A first-of-its-kind study conducted by researchers at the UCLA and the University of Wisconsin was released this January a study analyzing relationship between sleep functioning and trichotillomania (TTM) and excoriation disorder (ExD). The study, Sleep functioning in adults with trichotillomania (hair-pulling disorder), excoriation (skin-picking) disorder, and a non-affected comparison sample, published in the Journal of Obsessive-Compulsive and Related Disorders, compared trends in over four hundred people with TTM or ExD and nearly 150 healthy control subjects, making it possibly the largest study of BFRBs and sleep to date.
The study recruited participants online, screened for eligibility, then administered a battery of sleep TTM/ExD-related questions. While online self-reporting can potentially result in selection and self-diagnosis biases as compared to surveys conducted clinically, such marvels of the internet age like SurveyMonkey have undoubtedly contributed to humanity’s ability to do science at a 21st century pace.
The findings conclude that comprehensive treatment for TTM and ExD should include assessments for contributing sleep-related factors. Current assessment tools for BFRBs do not include items regarding sleep and clinicians should explicitly inquire about sleep patterns and address triggering environmental factors.
The authors suggest wearing protective clothing like gloves or long sleeves to sleep if necessary and in severe cases of sleep-related BFRBD, undergoing polysomnography to assess underlying dysregulation in sleep maintenance processes. Patients can also receive
medication or behavioral interventions to address sleep disturbance or anxiety.
Like many other psychology fields, BFRB research is becoming more cross-disciplinary as evidence emerges linking conditions in different fields.
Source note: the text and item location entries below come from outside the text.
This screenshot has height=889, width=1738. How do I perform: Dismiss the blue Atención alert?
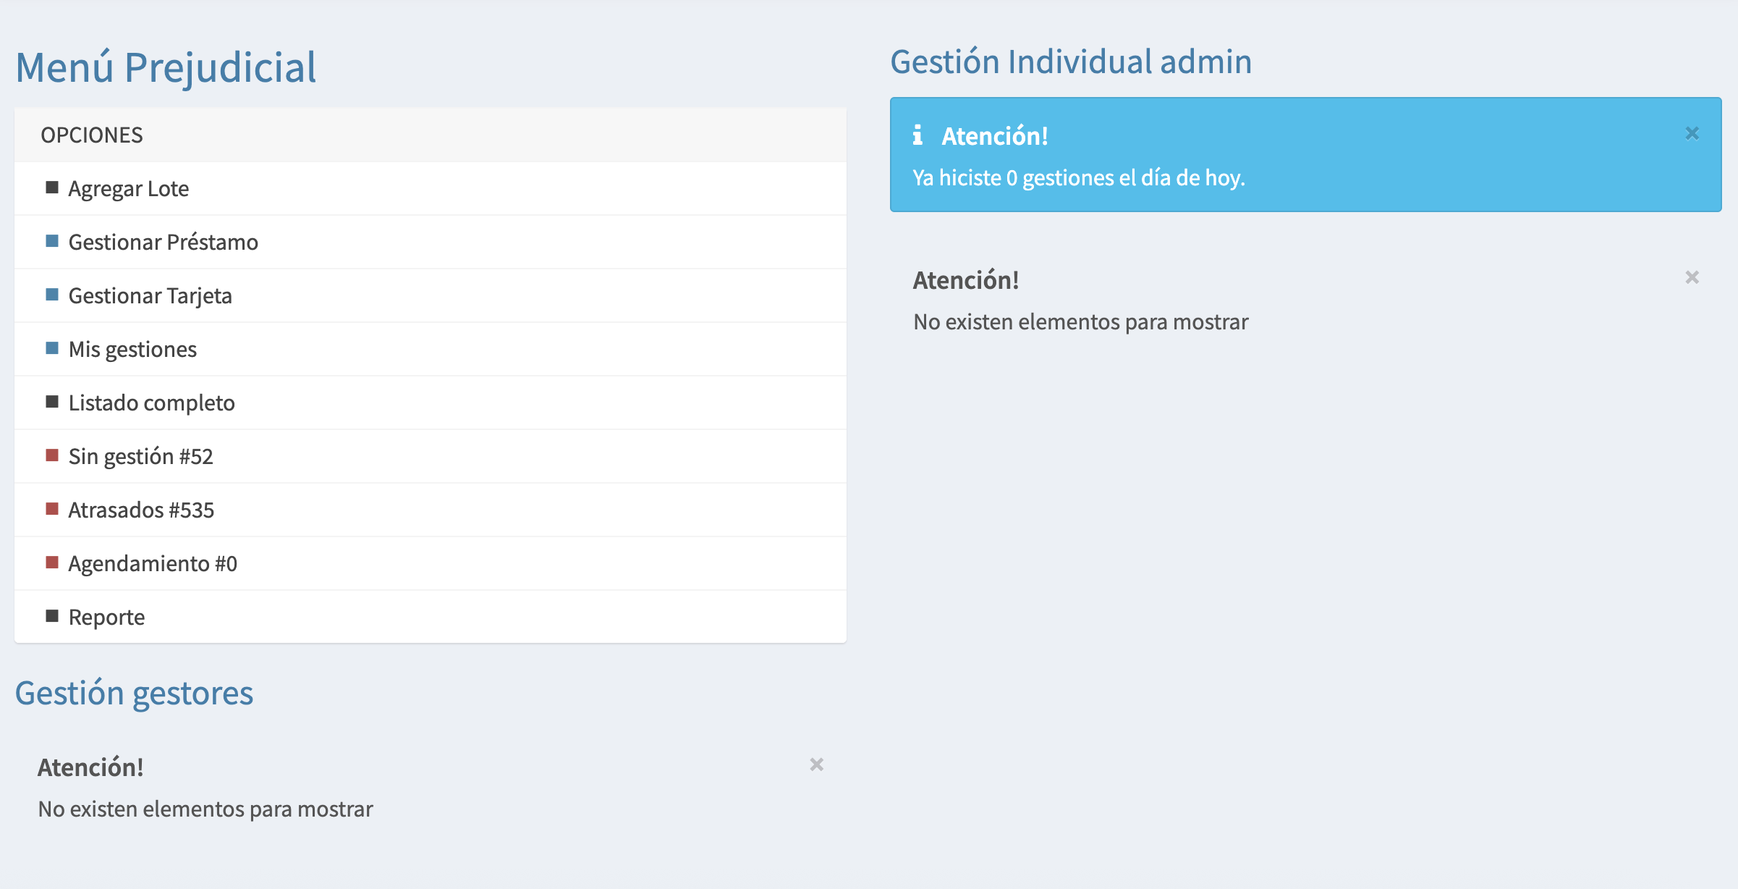1692,133
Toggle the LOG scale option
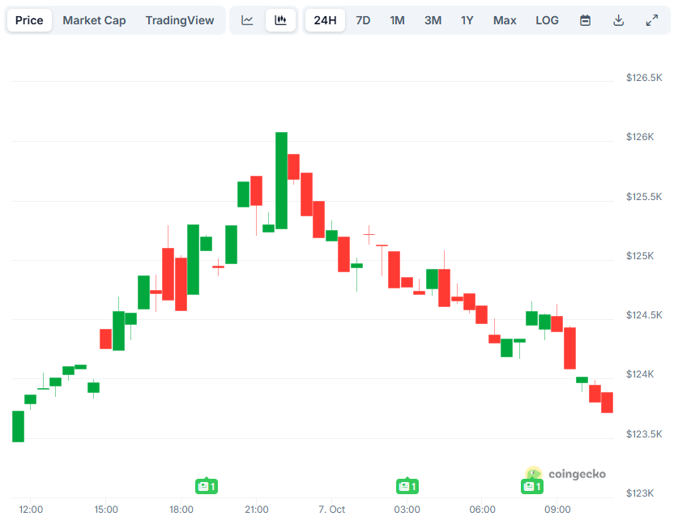Image resolution: width=678 pixels, height=529 pixels. pyautogui.click(x=547, y=20)
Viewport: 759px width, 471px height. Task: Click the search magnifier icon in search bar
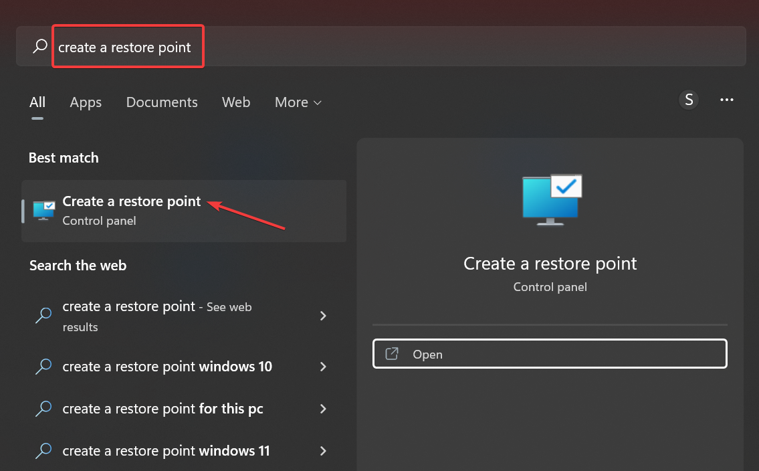(40, 47)
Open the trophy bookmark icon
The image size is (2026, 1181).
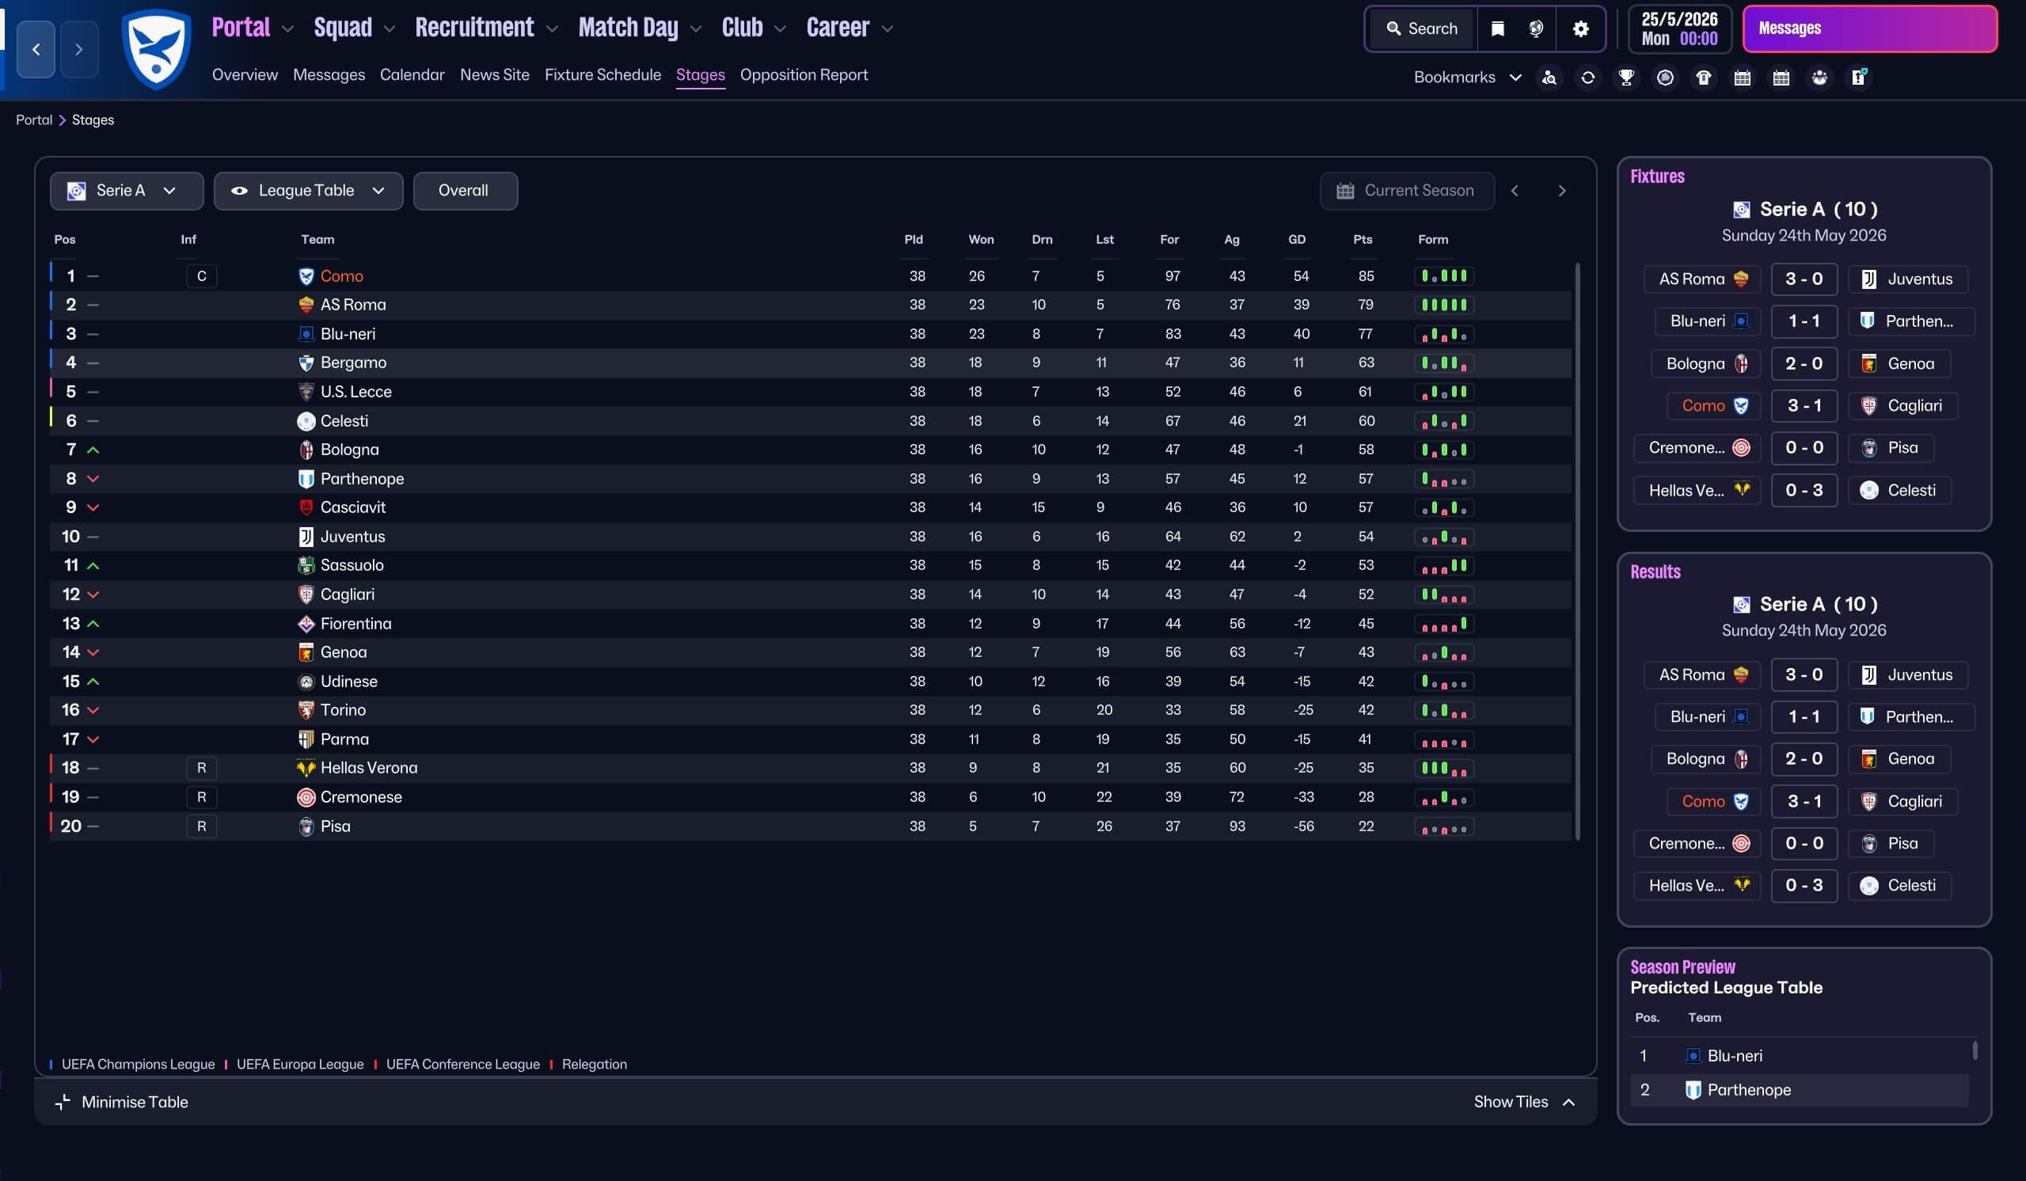click(x=1626, y=77)
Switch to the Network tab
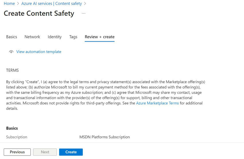This screenshot has width=244, height=159. point(32,37)
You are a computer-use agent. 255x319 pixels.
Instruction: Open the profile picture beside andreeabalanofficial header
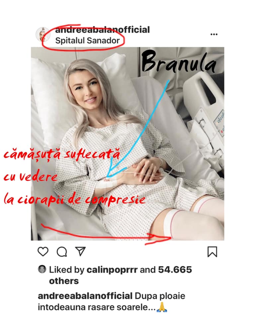pos(43,35)
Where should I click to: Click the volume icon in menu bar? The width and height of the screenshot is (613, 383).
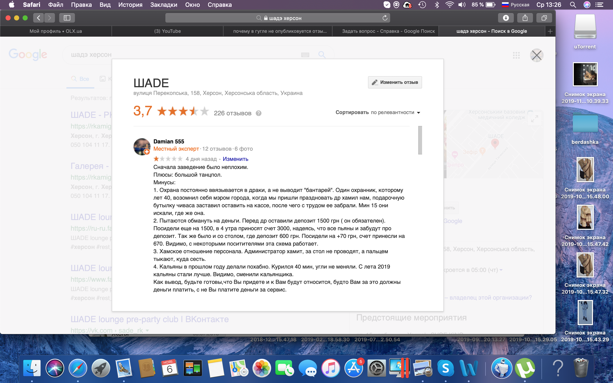(462, 5)
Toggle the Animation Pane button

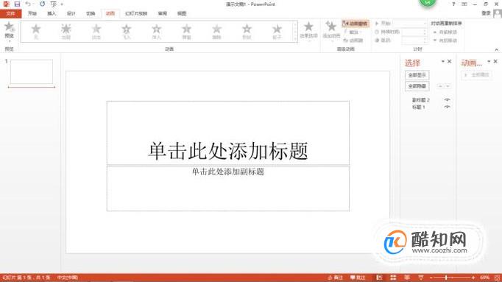point(356,24)
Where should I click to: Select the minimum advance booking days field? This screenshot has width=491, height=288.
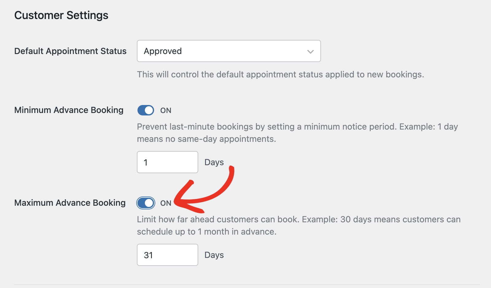tap(167, 162)
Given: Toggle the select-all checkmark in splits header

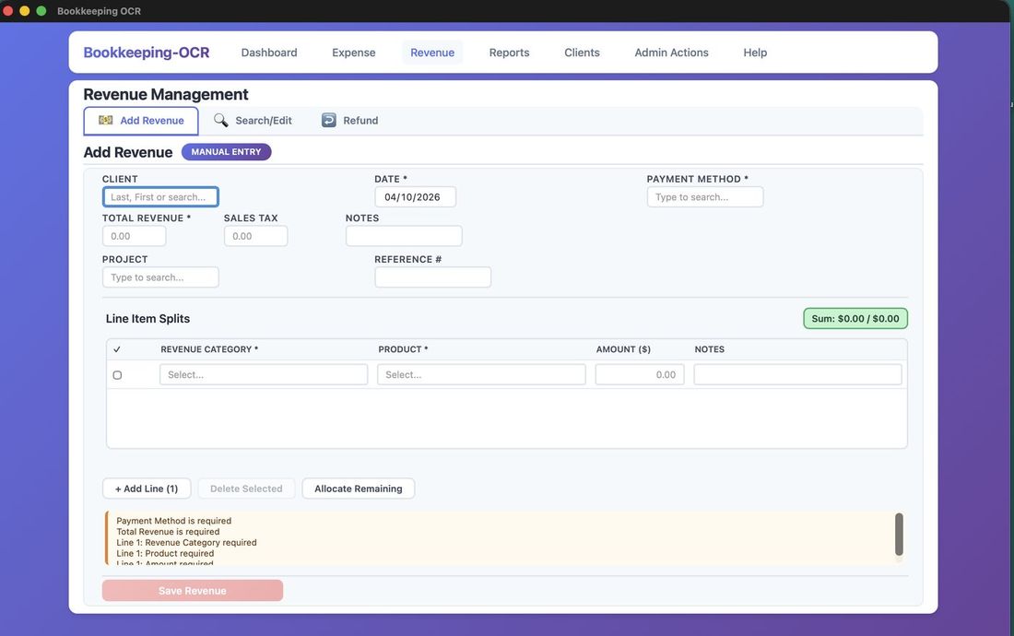Looking at the screenshot, I should (115, 347).
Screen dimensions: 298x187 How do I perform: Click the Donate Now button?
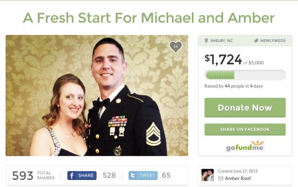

While this study only produced correlations between TTM, ExD, and sleep, correlation is the first step toward discovering causation and then treatments. Encouragingly, this study has given clear evidence that assessment of sleep disturbances should be included in comprehensive BFRB assessments in order to give a more complete view of the condition’s effect on patents’ quality of life and general well-being.